Daddy's home - to stay
Mr Wayne Toh with three of his four children (from left) Elliot, Ethel and Tertius. Mr Toh’s life went into a harrowing spin when his wife walked out on the family but he realised his children needed him more than ever.

Wayne Toh is 39 years old, 176 cm tall and has a 74cm waist.

There is no hint of a widening girth, the bane of many men approaching middle age. In fact, tipping the scales at just 63kg, he could definitely do with a few extra kilos on his frame.

His beanpole figure has less to do with a high metabolic rate than an extremely taxing domestic situation.

The rigours of a full-time job aside, the photographer has to keep house and parent four growing children. Eldest son Seth, 14, is grappling with teenage angst. Ethel, 12, is stressing over her Primary School Leaving Examination. Tertius, 10, is dyslexic, and Elliot, like any curious eight-year old, needs a bit of attention.

Mr Toh does everything himself.

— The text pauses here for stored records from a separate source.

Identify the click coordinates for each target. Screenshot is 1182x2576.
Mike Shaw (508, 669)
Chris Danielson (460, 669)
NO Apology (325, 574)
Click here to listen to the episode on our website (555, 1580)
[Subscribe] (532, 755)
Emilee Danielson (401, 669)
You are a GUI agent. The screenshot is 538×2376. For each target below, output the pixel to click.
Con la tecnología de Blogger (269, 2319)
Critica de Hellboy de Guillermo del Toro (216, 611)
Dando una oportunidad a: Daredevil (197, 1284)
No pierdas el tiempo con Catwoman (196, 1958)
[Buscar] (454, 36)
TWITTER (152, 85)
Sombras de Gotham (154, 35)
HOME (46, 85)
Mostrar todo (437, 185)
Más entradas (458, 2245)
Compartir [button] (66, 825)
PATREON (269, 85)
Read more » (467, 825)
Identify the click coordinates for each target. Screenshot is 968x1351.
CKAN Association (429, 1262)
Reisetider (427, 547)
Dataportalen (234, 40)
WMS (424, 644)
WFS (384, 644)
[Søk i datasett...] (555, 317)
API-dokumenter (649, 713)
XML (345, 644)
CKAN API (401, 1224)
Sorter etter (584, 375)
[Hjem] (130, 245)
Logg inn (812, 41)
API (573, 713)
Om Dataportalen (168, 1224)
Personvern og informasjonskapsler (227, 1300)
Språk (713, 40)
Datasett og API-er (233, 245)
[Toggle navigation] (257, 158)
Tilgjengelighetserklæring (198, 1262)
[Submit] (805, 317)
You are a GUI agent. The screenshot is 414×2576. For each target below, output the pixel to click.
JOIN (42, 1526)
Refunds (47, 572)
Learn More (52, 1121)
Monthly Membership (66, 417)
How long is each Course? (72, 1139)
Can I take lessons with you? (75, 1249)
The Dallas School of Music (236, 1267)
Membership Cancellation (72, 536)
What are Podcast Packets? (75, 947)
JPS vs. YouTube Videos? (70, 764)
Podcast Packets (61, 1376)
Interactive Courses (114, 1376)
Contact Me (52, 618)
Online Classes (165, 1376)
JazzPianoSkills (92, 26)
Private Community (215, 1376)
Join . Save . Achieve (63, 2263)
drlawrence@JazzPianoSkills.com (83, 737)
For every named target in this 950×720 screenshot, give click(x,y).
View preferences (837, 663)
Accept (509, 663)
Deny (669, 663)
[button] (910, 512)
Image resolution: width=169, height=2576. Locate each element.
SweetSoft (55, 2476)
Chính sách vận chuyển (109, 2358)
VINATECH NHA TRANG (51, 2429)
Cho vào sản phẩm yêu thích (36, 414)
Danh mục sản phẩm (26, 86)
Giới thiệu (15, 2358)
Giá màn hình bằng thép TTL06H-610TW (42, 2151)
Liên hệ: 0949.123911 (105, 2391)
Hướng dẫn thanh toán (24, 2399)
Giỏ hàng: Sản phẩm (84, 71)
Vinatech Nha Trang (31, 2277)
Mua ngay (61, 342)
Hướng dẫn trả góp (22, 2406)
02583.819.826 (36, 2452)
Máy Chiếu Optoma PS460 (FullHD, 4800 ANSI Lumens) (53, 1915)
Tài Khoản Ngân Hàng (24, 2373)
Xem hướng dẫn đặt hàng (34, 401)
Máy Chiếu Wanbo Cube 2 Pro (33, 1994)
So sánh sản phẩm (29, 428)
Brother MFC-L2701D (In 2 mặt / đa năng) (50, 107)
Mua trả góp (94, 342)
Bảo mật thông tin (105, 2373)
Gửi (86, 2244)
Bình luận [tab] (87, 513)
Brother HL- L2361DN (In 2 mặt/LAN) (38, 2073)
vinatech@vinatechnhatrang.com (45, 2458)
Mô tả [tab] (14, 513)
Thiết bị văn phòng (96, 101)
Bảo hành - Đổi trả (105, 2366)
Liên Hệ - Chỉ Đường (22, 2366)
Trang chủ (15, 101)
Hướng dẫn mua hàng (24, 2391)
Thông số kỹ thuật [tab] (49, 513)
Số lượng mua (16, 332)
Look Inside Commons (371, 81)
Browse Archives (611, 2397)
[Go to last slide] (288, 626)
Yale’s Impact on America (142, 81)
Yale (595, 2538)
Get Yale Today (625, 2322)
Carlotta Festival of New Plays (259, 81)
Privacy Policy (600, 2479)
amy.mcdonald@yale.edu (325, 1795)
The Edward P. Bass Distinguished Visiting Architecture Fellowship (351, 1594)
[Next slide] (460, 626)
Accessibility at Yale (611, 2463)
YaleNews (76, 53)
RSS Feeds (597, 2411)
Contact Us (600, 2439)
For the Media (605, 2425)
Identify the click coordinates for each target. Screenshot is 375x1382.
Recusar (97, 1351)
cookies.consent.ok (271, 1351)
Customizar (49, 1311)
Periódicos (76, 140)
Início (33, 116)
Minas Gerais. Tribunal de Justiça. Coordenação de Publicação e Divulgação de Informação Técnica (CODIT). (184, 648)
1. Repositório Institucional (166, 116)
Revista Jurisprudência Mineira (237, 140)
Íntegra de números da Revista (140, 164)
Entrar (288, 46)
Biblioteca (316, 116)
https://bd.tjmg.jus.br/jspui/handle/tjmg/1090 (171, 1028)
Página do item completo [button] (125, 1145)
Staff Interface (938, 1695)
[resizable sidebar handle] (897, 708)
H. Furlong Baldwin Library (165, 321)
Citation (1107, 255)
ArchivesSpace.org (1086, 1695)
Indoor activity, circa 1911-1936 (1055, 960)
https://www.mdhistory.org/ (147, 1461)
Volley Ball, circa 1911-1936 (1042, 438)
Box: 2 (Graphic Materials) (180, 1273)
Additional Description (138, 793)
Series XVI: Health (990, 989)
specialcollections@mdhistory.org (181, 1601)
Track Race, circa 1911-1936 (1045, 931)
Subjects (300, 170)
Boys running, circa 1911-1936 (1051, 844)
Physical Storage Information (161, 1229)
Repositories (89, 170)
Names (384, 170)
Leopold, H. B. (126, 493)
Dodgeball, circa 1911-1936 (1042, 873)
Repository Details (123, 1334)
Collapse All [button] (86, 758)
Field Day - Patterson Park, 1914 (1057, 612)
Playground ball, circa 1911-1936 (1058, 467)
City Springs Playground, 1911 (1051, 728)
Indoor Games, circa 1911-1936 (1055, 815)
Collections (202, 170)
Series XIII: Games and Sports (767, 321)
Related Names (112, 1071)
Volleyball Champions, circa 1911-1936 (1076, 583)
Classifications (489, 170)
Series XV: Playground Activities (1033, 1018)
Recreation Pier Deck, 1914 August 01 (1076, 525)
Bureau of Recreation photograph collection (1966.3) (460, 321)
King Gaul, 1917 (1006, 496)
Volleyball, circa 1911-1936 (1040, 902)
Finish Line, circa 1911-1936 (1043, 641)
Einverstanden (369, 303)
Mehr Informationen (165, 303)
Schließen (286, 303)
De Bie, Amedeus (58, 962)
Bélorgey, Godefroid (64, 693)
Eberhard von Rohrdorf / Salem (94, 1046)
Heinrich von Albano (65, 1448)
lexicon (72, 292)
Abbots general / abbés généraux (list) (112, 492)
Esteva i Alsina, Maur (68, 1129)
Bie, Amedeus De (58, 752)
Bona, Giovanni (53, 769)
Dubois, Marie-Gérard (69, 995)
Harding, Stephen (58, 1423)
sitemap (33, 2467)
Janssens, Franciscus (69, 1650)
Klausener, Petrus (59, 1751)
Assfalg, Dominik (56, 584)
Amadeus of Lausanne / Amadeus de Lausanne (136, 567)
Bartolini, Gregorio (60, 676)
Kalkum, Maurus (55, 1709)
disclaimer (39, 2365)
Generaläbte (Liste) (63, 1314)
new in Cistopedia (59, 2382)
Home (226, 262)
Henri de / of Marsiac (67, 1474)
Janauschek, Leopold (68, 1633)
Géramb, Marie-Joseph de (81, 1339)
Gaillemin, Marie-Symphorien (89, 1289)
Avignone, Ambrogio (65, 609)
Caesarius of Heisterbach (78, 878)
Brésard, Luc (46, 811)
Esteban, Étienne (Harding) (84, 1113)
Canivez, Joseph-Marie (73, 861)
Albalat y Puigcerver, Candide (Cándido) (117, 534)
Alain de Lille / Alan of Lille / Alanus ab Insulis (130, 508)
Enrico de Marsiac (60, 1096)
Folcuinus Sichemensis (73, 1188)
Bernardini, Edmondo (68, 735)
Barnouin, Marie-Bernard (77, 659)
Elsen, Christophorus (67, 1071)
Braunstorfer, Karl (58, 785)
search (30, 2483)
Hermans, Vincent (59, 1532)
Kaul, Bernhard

And he has been doing it for the last four years after his wife of 10 years upped and left suddenly for reasons he says he still cannot comprehend.

Her departure turned his life topsy-turvy and sent him on a harrowing spin through the emotional wringer with heartbreak, thoughts of suicide, guilt and helplessness.

"But the worst is over," he says. "On a happiness scale of one to 10, I would say I'm at a seven or eight."

It is 6pm and you can see the sun setting from the family's maisonette in Choa Chu Kang. The children have had their dinner.

Seth is singing There Are Worse Things I Could Do from the musical Grease. A student at the School of the Arts, he has a plaintive and soulful voice.

Ethel, tall and graceful, is revising for her PSLE, while Tertius and Elliot are doing their homework. Cheeky and friendly, the two younger boys often clamber over their father to give him affectionate hugs and pecks on the cheek.

Ensconced in a well-worn armchair, Mr Toh looks a little pooped but is candid and congenial as he talks about his life and how it changed dramatically four years ago.

The younger of two children, he grew up in a wooden house built by his paternal grandfather in Lim Chu Kang.

"He nailed every single plank, and even built a car porch for my father. He made me dream of becoming an architect," says Mr Toh, who shelved his plans to study architecture in Scotland to get married in his early 20s.

His parents ran a shop dealing in car audio and other accessories.

Life was generally carefree but for a few years there were domestic rumblings at home because of his father's gambling habit.